## BEGIN Entries supplied

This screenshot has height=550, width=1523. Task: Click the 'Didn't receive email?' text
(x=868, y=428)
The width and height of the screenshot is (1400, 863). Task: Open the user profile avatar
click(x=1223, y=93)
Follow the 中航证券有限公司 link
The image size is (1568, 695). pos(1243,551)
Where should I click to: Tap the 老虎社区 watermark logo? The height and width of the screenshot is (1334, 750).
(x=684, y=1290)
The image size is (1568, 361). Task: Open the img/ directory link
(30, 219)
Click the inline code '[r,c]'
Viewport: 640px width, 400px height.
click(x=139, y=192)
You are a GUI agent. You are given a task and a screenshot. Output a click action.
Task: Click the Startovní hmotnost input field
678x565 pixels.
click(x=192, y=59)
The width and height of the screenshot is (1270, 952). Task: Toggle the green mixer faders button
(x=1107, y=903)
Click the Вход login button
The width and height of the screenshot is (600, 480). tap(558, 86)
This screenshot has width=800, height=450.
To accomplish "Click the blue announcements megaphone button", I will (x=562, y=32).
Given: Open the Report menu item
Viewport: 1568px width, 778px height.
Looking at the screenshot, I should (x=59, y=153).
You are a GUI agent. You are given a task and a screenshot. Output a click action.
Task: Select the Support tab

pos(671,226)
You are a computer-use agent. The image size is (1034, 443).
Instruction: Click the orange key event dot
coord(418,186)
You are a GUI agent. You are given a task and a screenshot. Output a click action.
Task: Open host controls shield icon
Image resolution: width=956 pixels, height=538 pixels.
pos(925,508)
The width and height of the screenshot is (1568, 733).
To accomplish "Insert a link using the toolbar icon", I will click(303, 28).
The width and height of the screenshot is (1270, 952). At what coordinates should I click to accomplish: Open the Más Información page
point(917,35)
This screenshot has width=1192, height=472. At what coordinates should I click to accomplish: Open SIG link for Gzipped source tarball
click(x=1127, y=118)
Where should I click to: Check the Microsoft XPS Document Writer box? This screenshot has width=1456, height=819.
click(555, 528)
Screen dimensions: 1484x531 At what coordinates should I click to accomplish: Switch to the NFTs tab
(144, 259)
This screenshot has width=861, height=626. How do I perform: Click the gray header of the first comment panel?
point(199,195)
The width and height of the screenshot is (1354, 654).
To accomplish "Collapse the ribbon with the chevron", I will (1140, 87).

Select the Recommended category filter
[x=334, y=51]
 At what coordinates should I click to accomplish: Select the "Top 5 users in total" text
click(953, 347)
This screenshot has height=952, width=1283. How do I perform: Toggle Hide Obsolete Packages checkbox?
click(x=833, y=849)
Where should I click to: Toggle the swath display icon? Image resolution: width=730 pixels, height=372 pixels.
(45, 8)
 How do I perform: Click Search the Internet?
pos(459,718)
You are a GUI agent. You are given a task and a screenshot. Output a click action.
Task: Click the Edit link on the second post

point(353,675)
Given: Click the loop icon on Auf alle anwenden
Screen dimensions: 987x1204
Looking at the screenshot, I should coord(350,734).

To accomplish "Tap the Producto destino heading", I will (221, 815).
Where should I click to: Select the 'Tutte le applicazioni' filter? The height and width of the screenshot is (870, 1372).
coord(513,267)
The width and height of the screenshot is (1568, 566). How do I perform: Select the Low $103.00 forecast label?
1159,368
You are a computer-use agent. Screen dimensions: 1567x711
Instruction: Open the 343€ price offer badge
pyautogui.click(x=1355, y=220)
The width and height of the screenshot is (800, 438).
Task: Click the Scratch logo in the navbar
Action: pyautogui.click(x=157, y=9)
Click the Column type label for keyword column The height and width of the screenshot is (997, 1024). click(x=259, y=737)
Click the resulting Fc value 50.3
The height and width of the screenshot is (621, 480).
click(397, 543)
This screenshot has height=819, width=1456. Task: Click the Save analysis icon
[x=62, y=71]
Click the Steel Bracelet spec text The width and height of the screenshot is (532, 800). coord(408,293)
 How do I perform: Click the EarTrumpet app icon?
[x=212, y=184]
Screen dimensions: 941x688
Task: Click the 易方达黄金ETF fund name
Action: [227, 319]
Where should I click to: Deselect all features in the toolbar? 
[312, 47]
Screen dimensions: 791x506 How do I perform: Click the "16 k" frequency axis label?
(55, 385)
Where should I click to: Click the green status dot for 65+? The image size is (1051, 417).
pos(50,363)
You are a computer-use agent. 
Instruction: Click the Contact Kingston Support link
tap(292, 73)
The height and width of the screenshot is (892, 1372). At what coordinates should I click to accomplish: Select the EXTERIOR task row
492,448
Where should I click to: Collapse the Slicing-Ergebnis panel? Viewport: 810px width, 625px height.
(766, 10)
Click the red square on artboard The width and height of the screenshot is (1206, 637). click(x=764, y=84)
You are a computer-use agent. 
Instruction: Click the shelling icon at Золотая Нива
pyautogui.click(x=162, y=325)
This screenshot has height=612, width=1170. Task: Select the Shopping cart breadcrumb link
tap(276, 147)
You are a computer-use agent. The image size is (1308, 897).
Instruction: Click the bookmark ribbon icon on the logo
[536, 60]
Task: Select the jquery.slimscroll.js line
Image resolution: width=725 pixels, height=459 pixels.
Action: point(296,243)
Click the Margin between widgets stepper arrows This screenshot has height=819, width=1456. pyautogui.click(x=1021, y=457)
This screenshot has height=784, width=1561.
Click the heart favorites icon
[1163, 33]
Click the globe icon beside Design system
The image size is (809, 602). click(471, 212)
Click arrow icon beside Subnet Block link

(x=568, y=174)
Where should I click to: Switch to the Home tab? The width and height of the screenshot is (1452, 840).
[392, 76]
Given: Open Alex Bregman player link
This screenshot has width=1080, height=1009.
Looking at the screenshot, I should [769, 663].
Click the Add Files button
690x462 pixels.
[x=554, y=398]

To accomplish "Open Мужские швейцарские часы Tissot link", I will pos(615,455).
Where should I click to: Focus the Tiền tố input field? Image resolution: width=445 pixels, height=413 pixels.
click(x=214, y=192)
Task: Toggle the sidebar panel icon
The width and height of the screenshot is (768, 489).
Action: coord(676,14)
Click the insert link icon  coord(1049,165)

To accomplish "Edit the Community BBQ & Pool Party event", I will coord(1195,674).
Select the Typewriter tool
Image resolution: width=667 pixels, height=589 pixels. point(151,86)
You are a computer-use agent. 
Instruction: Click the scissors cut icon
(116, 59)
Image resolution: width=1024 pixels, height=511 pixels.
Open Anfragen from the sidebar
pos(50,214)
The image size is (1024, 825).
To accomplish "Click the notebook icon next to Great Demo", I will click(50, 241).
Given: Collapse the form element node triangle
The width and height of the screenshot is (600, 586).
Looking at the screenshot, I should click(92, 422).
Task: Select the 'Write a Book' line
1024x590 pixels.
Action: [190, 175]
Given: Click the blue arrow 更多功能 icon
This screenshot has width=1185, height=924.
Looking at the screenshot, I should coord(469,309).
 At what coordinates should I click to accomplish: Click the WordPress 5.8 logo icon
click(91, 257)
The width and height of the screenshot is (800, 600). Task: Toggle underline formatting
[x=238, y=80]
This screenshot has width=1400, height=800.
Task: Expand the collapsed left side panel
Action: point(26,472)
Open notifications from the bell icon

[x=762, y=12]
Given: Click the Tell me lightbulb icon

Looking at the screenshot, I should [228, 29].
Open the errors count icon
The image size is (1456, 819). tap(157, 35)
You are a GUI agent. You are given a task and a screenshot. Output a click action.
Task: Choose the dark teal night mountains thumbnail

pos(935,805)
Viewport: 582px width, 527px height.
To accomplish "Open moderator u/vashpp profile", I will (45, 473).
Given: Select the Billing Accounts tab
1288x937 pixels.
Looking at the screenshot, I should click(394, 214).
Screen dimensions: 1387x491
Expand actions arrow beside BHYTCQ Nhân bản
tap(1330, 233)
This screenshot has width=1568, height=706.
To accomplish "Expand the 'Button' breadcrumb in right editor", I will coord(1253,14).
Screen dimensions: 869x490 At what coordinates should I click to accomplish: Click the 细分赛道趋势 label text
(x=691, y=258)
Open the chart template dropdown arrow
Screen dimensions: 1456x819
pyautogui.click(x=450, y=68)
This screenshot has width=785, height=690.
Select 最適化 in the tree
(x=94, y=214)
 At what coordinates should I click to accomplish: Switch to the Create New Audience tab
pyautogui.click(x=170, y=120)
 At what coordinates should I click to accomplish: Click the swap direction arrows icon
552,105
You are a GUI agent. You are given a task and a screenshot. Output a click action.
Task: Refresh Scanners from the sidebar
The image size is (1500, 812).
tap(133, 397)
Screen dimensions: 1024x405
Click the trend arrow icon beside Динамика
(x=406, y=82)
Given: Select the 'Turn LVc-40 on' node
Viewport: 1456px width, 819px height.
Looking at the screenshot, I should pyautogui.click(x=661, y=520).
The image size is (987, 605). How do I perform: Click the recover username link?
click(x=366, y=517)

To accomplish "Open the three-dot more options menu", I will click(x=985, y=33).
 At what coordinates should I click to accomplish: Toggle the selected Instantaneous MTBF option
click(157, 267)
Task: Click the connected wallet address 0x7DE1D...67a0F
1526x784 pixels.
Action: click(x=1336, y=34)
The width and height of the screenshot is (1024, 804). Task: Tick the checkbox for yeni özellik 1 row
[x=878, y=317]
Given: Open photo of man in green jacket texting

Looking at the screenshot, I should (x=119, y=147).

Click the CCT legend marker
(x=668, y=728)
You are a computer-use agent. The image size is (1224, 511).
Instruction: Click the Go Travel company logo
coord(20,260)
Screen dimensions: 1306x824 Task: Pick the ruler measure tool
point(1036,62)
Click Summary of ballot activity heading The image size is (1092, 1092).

## END Entries supplied

> _Work required_
Copy the records from the line with "The width and height of the screenshot is (1024, 804)." up to and including the line with "(x=668, y=728)", reproducing each line exactly.

> _Exercise solution_
The width and height of the screenshot is (1024, 804). Task: Tick the checkbox for yeni özellik 1 row
[x=878, y=317]
Given: Open photo of man in green jacket texting

Looking at the screenshot, I should (x=119, y=147).

Click the CCT legend marker
(x=668, y=728)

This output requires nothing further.